Only the lines from the opening of the material through the one containing "has width=1206, height=643." should be reproduced, each exactly as it stands.
BEGIN
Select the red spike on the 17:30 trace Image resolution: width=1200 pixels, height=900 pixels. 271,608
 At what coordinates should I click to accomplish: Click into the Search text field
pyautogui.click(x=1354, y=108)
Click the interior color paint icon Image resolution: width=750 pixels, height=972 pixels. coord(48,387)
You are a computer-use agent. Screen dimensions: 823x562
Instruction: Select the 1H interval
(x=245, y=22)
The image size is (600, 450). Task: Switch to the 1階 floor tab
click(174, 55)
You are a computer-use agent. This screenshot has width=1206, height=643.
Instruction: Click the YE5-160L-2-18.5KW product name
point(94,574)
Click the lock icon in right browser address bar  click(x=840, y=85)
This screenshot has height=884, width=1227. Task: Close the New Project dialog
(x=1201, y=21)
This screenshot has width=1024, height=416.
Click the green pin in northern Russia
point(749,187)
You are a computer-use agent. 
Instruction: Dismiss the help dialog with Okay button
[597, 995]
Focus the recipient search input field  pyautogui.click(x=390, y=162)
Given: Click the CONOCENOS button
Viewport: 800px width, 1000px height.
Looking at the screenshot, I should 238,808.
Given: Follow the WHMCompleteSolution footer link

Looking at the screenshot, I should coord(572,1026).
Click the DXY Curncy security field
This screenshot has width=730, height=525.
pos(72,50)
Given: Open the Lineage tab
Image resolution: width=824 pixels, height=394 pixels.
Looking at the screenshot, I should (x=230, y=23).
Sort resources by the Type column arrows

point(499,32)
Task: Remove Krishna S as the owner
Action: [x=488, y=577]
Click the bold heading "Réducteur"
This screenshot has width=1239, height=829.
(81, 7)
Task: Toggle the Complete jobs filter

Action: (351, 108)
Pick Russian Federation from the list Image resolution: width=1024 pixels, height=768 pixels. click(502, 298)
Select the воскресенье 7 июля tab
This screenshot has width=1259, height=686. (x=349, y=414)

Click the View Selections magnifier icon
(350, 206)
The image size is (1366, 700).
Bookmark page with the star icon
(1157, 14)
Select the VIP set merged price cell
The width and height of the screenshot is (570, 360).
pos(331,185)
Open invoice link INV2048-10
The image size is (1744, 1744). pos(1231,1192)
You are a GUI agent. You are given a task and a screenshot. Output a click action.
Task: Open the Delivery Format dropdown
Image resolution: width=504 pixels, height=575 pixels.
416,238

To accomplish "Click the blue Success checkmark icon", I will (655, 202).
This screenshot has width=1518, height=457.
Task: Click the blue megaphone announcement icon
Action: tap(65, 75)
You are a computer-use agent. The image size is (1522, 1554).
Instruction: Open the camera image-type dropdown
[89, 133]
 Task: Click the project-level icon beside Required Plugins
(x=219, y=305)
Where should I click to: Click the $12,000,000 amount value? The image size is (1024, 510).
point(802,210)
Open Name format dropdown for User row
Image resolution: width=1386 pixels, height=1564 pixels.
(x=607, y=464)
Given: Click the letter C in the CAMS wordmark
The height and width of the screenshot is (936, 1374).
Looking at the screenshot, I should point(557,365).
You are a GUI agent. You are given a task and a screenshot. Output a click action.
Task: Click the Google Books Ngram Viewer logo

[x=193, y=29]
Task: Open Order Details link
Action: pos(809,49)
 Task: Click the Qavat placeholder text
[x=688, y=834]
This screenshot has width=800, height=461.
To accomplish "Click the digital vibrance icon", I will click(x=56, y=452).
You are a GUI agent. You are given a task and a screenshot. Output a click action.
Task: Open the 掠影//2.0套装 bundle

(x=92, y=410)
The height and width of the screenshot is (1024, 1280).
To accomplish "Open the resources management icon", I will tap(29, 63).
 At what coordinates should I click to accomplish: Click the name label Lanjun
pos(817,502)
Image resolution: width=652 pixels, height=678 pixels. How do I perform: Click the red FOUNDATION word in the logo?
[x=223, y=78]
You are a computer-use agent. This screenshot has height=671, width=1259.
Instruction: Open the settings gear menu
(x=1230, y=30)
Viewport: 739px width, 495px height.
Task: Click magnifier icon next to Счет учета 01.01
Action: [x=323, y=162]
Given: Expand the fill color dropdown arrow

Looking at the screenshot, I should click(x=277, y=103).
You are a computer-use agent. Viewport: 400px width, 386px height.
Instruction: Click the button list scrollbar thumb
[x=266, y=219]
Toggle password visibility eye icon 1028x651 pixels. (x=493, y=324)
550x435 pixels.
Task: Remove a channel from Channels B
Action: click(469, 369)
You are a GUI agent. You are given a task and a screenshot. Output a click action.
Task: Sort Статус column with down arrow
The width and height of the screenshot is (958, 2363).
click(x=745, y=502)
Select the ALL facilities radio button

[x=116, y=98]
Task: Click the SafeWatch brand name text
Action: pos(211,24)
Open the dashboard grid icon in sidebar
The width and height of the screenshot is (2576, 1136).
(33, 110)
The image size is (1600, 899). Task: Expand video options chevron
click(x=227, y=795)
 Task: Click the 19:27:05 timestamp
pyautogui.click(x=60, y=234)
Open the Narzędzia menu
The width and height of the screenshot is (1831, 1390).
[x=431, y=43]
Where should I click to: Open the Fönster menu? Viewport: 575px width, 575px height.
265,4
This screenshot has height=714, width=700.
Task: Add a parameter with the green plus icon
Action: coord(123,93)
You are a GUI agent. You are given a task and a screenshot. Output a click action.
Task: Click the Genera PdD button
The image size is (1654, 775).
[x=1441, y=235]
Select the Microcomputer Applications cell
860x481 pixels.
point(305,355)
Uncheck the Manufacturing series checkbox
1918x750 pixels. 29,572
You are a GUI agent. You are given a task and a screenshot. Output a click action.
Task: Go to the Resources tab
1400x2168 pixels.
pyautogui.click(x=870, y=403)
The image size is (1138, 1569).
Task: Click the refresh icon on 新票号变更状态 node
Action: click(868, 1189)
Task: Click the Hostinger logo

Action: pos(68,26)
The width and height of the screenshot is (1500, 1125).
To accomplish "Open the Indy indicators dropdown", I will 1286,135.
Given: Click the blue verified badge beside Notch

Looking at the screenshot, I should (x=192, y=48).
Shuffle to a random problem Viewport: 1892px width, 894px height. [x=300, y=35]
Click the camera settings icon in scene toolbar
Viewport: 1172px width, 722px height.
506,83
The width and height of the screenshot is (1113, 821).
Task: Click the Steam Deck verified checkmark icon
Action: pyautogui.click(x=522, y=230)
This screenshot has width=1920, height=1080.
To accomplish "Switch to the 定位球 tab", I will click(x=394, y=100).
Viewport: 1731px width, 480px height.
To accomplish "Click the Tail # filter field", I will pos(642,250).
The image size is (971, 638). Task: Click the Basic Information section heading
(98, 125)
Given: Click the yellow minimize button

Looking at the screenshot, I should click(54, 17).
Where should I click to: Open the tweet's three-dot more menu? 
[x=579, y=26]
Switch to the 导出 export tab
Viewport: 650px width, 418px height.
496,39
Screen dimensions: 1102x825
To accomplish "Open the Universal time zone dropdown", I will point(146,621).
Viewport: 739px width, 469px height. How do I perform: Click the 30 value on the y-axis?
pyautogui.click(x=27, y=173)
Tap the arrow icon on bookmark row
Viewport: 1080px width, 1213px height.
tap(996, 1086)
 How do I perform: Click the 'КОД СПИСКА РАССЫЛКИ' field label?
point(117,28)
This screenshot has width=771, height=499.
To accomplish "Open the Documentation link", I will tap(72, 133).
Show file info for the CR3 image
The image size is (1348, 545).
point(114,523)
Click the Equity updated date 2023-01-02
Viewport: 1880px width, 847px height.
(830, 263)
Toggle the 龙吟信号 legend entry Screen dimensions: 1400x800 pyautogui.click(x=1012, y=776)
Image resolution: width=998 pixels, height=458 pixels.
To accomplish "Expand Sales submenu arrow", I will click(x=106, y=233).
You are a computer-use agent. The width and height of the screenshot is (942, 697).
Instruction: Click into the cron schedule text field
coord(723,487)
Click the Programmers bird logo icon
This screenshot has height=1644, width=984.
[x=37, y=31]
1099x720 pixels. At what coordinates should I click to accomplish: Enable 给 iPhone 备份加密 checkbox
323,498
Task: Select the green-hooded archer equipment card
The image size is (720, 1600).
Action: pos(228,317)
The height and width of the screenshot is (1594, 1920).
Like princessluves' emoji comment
END
TASK RESULT:
Select the red spike on the 17:30 trace Image resolution: width=1200 pixels, height=900 pixels. 271,608
 At what coordinates should I click to accomplish: Click into the Search text field
pyautogui.click(x=1354, y=108)
Click the interior color paint icon Image resolution: width=750 pixels, height=972 pixels. coord(48,387)
You are a computer-use agent. Screen dimensions: 823x562
Instruction: Select the 1H interval
(x=245, y=22)
The image size is (600, 450). Task: Switch to the 1階 floor tab
click(174, 55)
You are a computer-use agent. This screenshot has width=1206, height=643.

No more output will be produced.